You also could perhaps add a few detail fish or odd balls, tanganyikan eel, or a pair of Gnathochromis perimexllis.


----------



## PrimaryJudgment (Sep 18, 2018)

I am going more for the community style tank so now just detrming how to mix them in together. I am curious if I can have a synodontis with a shellie or sand dweller such as the multi or a xenotilapia bathyphilus. If it can be housed with them. I like the community tank as it offers the layers style of tank and variety rather than a stand alone.


----------



## KitumbaKing (Sep 22, 2018)

PrimaryJudgment said:


> I am going more for the community style tank so now just detrming how to mix them in together. I am curious if I can have a synodontis with a shellie or sand dweller such as the multi or a xenotilapia bathyphilus. If it can be housed with them. I like the community tank as it offers the layers style of tank and variety rather than a stand alone.


Synodontis Petricola/lucipinnis/multipunctatus do better in groups. I have 6 adult lucipinnis in a 55 gallon with some Altolamprologus calvus and they do okay together.

Howver, they can be disruptive to shellies and sandsifters. Also if you have goals of breeding organically in the tank they relentlessly forage for food and are known egg eaters. I would think that your shellies would put up a better fight then your sandsifters when dealing with synodontis. I know when I kept a breeding colony of multis they would attack my hand when cleaning the glass.


----------



## Halfcopy (Sep 25, 2018)

My Xenos use the entire tank I have 5 in a 6' tank. My J transcriptus stay on the stones and really care less about the Xenos. Each Xeno has their spot but they all intrude from one end to the other.


----------



## PrimaryJudgment (Sep 18, 2018)

So it would be better to have the multis with Synodontis and then have a seperate tank for the xenos since they roam about more. Or would it be better to not include the Synodontis and then have shellies and the xenos? I really like the shark like look for the Synodontis so that is why I keep bringing them up


----------



## KitumbaKing (Sep 22, 2018)

They are cool for sure. If you are starting off with all juveniles you can kind of see what works out. 1-2 inch fish in 180 gallon are not going to bump heads for a bit. You can monitor the tank and make some stock changes as needed as the fish grow.
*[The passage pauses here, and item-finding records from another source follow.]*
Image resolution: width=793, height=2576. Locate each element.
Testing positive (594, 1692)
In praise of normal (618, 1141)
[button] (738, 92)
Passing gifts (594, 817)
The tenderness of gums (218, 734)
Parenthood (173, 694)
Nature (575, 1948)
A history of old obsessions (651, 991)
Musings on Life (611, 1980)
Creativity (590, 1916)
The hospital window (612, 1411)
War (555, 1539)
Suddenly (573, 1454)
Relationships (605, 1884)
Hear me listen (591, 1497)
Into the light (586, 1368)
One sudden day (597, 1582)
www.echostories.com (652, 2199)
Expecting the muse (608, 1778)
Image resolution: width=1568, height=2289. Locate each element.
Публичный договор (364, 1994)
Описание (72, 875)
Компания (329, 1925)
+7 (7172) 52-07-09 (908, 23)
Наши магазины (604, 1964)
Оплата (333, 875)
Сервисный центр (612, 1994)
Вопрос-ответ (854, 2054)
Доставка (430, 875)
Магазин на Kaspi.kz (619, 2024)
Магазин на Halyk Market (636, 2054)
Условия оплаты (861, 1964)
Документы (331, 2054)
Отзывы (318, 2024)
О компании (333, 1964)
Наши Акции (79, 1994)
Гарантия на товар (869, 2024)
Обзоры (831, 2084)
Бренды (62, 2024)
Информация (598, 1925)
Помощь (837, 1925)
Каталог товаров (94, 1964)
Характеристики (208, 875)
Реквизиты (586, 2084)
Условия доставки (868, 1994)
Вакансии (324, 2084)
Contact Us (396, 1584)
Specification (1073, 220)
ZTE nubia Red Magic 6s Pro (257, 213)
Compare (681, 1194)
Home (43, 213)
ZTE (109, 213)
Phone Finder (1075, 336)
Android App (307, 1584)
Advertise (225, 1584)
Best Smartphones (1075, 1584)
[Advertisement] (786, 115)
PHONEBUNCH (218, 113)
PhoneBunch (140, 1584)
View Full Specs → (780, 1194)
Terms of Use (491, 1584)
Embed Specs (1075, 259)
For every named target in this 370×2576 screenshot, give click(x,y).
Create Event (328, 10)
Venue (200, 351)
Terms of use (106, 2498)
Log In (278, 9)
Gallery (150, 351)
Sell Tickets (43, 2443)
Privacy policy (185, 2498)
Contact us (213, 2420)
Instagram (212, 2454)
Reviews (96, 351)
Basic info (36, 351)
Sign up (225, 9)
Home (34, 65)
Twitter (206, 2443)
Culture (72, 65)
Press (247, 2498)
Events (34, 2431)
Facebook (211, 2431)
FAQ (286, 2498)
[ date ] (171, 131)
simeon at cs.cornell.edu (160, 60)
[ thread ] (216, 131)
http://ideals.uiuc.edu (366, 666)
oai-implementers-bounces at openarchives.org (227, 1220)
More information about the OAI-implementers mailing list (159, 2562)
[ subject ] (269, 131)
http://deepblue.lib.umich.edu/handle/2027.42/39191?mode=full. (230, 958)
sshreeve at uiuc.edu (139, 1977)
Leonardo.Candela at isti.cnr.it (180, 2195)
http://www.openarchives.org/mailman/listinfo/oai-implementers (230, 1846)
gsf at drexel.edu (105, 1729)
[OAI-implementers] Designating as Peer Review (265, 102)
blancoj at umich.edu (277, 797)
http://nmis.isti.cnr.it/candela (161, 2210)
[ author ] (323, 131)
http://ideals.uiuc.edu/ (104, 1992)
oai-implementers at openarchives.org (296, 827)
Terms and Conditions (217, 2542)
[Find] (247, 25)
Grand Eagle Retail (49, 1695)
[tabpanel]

Especially if you are going through a online retailer you are going to want to maximize your box order. You can always sell them to a retailer or start another tank.


----------



## PrimaryJudgment (Sep 18, 2018)

I think the plan would be to have the shellies, synondontis, and cyprichromis leptosoma, altolamprologus calvus, julidochromis transcriptus into the 180 and do my best by creating a rock zone and a shell zone along with a mid zone which will allow the synondontis the room needed to roam and I feel the multis have enough personality to keep the synodontis at bay. Any tips on a better shelly other than the multi? Maybe a Lamprologus ocellatus or another would be better? Or a better synonditis subspecies? Also, thoughts on a bristlenose to assist with some algae clean up.


----------



## DJRansome (Oct 29, 2005)

The shellies and the Synodontis will not kill each other...you will just not see all the shellie behavior because they will be distracted keeping the Synodontis at bay. Two BN will help with the glass but you will still have to scrape for clarity.

Multifasciatus are good for a large colony in one spot and either of the Synodontis you mention will have the same advantages and issues. Note that petricola are almost always (always???) actually lucipinnis. The importers have not updated the name and the retailers pass it along.


----------